Novel Soluble apxIVA-Truncated Protein and Its Application to Rapid Detection and Distinction of Actinobacillus pleuropneumoniae Wild-Strain-Infected Samples from Those Vaccinated with apxIV-Partially Deleted Vaccine

Abstract

Actinobacillus pleuropneumoniae (APP) is a bacterial pathogen causing porcine pleuropneumonia, causing great economic loss to the global pig industry. Although natural apxIV contributes to the prevention and control of porcine pleuropneumonia, its isolation poses a great challenge, and recombinant soluble apxIV proteins tend to carry large molecular weight tags. The traditional serologic methods tend not to accurately detect the apxIV-partially deleted vaccine (GDV). In this study, we screened the soluble protein apxIVA N2 (756 bp) from six apxIV-truncated proteins and applied it to the enzyme-linked immunosorbent assay (ELISA) and colloidal gold immunochromatographic strip for detecting the samples vaccinated with APP GDV. The results indicate that N2 was close to the natural apxIV protein in terms of structure and function as it only contained a single His (0.86 kDa) tag and a single S (2 kDa) tag. Among the six candidate proteins, N2 exhibited the best performance in distinguishing APP-infected samples from those vaccinated with the APP GDV. Both ELISA and colloidal gold immunochromatographic strips based on this protein exhibited an excellent performance in detecting and distinguishing wild-strain-infected samples from those vaccinated with the subunit vaccine or the GDV. In addition, three monoclonal antibodies against different antigenic epitopes were identified using these truncated proteins. Our studies are of great significance for further research on APP, the differential diagnosis of wild strains and vaccine strains, and pig control breeding, exhibiting a broad application prospect in the on-site diagnosis of APP, particularly in remote areas lacking detection instruments and professionals.
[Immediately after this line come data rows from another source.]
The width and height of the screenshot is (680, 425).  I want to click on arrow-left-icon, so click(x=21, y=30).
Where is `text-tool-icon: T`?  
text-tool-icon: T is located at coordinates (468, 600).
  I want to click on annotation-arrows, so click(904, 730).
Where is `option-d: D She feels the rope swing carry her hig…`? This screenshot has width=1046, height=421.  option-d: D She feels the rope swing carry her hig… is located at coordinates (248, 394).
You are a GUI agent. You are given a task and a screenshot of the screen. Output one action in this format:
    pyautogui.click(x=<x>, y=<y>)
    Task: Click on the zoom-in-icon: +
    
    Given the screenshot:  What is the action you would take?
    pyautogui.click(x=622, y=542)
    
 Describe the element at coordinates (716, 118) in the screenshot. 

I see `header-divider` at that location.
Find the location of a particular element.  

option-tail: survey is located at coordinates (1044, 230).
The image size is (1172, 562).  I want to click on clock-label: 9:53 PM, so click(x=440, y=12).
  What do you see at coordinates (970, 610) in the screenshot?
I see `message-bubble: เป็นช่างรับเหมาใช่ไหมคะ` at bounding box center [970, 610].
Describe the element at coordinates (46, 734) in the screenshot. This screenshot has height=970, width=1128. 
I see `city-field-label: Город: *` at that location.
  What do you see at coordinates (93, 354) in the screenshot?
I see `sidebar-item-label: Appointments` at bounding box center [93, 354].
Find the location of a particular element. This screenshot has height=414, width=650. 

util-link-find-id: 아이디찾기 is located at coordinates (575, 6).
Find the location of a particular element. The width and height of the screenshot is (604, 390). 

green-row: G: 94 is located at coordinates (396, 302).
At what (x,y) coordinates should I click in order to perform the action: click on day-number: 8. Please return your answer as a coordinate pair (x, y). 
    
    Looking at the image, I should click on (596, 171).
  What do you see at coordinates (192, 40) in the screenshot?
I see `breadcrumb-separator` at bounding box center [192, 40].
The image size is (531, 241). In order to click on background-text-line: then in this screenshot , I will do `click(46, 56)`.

Keywords: Actinobacillus pleuropneumoniae; ELISA; apxIV; colloidal gold immunochromatographic strip; gene-deleted vaccine; rapid detection; wild strain.

Figure 1

Schematic of the novel truncated protein and its application in distinguishing wild-type strain infection from vaccine immunization.

Figure 2

Truncation and expression of apxIVA. (a) Summary of the six truncated proteins’ information. (b) Hydrophilicity and hydrophobicity analysis of apxIV protein (ProtScale). (c) Transmembrane domain analysis of apxIV protein (TMHMM). (d) Three-dimensional structural prediction of the antigenic epitope of apxIV protein (SWISS-MODEL). (e) Amplification of target genes. (f) Purification of N1, N2, N3, and N2c2 proteins. (g) Western blot to verify the correct expression of N1, N2, N3, and N2c2 proteins. (h) Amplification of target genes.

Figure 3

Preparation of colloidal gold immunochromatographic strip. (a) Screening of the optimal colloidal-gold-coupled proteins. Ring a, the colloidal-gold-coupled proteins on the conjugate pad; Ring b, the proteins on the T line; Ring c, concentration of the proteins on the T line; Ring d, P represents positive serum, N represents negative serum; Ring e, “+” indicates a positive result, and “−” indicates a negative result; Ring f, naming of the combinations. (b) Schematic of the strip structure.

Figure 4

Preparation of monoclonal antibodies against apxIV protein. (a) Titer detection of monoclonal antibodies 11C3, 2G2, and 3D12. (b) Chromosome number (CN) analysis of hybridoma cells. (c) Western blot verification of monoclonal antibody specificity. Lane M: marker; Lane 1, 9: recombinant proteins; Lane 2: pET-30a vector bacterial lysate; Lane 3: APP 4074 strain bacterial lysate (in vitro culture); Lane 4–8: sequentially, Bacillus lysate, E. coli lysate, E. faecalis lysate, S. aureus lysate, and Salmonella lysate. (d) ELISA validation of monoclonal antibody specificity. Serovar 1-15: APP serovar 1-15 strain lysates.

Figure 5

Evaluation of colloidal gold immunochromatographic strip. (a) Detection results of positive and negative sera. (b) Detection results of sera from pigs vaccinated with APP GDV. (c) Evaluation of sensitivity. (d) Evaluation of specificity. (e) Evaluation of reproducibility. (f) Evaluation of shelf-life. Lane 0: the strips stored at 4 °C for 0 months; Lane 2: the strips stored at 4 °C for 2 months; Lane 4: the strips stored at 4 °C for 4 months; Lane 6: the strips stored at 4 °C for 6 months. Each test was performed in duplicate. (g) Clinical sample test results (partial results shown).